When Bryan Jackson first arrived at his dorm room in Teachers College’s Whittier Hall, someone in the housing office realized that a standard-sized twin bed mattress and a six-foot, four-inch student were not a good fit. A substitute was procured from the stockpile of mattresses that Columbia University sets aside for members of the Lions’ men’s and women’s basketball squads.
It was a relatively small act of kindness, but it reverberated in big ways.
“I appreciate now that the instance of that mattress led me to consider how to be a father,” says Jackson (M.Ed. ’03), who earned his degree in TC’s Department of Curriculum & Teaching. “It showed me that if my son needs something, I’ll go get it. And, regardless of his size and his color, he will always know he is meant to be here.”
That anecdote has yet to air on Dad Genes: Exploring The DNA of Healthy Fathering, the podcast that Jackson and co-hosts Dedan Bruner and Harris Tay began taping in February — but in time it probably will.
Dad Genes occupies a unique space among the scores of podcasts dedicated to parenting.
We felt it was important to develop a platform to see positive images of Black fathers loving fathering because there aren’t many of those narratives out there.
“We felt it was important to develop a platform to see positive images of Black fathers loving fathering because there aren’t many of those narratives out there,” says Jackson, a former award-winning elementary school teacher who founded and currently serves as CEO of Attach Consulting, a race equity-based organization that customizes services to meet the unique needs of nonprofits, for-profits and schools.
[Read a story about Jackson receiving a Golden Apple Award in 2012 when he was a third-grade teacher at The Latin School of Chicago.]
[Follow the Dad Genes Podcast on all podcast platforms and on Instagram @dadgenespodcast.]
Almost no topic goes untouched as Jackson, Bruner and Harris delve into the concerns they bring to therapy sessions, the division of household responsibilities, child discipline and — a frequent focus — “dad failures.” Sometimes serious, sometimes sublime, the podcast generally trends toward the practical.
“I highly recommend that you look at a diaper bag that you can open with one hand,” says Jackson in Episode 11, offering a “pro tip” to future fathers. “Because a bag is useless if you’re holding a baby in one hand and cannot pull out a diaper, changing pad and wipes with the other hand.”
We are very intentional about making listeners understand that we aren’t experts, we are basically three fathers having conversations at a backyard barbeque.
Critics may say “duh,” or, conversely, “too much information.” Jackson’s response: “There are not a lot of healthy spaces for Black men to talk about fatherhood. As a result, we are very intentional about making listeners understand that we aren’t experts, we are basically three fathers having conversations at a backyard barbeque.

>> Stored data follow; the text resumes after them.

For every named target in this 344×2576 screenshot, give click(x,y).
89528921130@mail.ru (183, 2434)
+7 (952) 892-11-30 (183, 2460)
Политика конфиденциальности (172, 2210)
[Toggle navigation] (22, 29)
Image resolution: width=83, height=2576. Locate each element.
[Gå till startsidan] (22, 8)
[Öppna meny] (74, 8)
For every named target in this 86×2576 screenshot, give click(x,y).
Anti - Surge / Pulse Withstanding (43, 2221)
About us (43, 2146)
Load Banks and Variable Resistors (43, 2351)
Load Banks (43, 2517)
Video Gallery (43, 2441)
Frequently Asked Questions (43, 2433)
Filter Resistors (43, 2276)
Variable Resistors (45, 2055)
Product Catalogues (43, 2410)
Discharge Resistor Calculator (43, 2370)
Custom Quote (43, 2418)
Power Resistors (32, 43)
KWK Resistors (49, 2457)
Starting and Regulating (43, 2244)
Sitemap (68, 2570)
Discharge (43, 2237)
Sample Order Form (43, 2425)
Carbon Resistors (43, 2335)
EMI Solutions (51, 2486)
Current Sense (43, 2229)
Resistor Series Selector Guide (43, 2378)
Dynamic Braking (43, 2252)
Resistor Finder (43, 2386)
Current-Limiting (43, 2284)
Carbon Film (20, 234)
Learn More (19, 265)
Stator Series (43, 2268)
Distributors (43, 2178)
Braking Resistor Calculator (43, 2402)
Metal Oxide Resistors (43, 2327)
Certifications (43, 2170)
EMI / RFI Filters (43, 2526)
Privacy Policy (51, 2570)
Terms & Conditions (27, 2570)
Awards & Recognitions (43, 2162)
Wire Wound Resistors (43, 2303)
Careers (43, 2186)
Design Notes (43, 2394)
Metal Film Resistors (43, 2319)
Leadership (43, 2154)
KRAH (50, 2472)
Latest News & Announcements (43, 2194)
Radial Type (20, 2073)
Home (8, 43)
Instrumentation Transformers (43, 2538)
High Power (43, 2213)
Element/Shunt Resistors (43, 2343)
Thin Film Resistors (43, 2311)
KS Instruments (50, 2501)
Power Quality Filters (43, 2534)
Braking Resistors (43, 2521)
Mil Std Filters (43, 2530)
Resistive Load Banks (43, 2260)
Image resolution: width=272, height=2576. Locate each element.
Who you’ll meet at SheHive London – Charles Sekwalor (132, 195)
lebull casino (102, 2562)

But we feel it is important for us to be vulnerable, reflective and not afraid to share our failures and fears.”
The series grew out of, attachMENt an informal new father’s group that Jackson started in Northern Virginia (a companion to a new mother’s organization that Jackson’s wife, Faiza, joined following the birth of their son, Nas), which eventually provided him with an introduction to Bruner, an attorney and creator of the “On Fathering” website. Bruner, in turn, introduced Jackson to Tay, a national United Methodist Church official with a background in podcasts.
I highly recommend that you look at a diaper bag that you can open with one hand.
Dad Genes was launched with the support of 202Creates Residency Program, an initiative of the Washington, D.C. Office of Cable Television, Film, Music and Entertainment that promotes creative and entrepreneurial enterprise. Drawing inspiration from milestone events in Jackson’s life — the passing of his father in 2016; the birth of Jackson’s son in 2018 — it immediately drew listeners. But this past summer, when the police killing of George Floyd prompted Jackson and his co-hosts to focus on social justice in addition to the trials of parenting in a pandemic, the series, in its first week, leaped to the number 17 ranking among all parenting podcasts. In one episode, Faiza, a clinical therapist, leads a discussion on the “Adultification of Black Children.”
Soon, though, a happier topic will be introduced to the conversation: Bryan and Faiza Jackson are expecting their second child, a girl, later this year.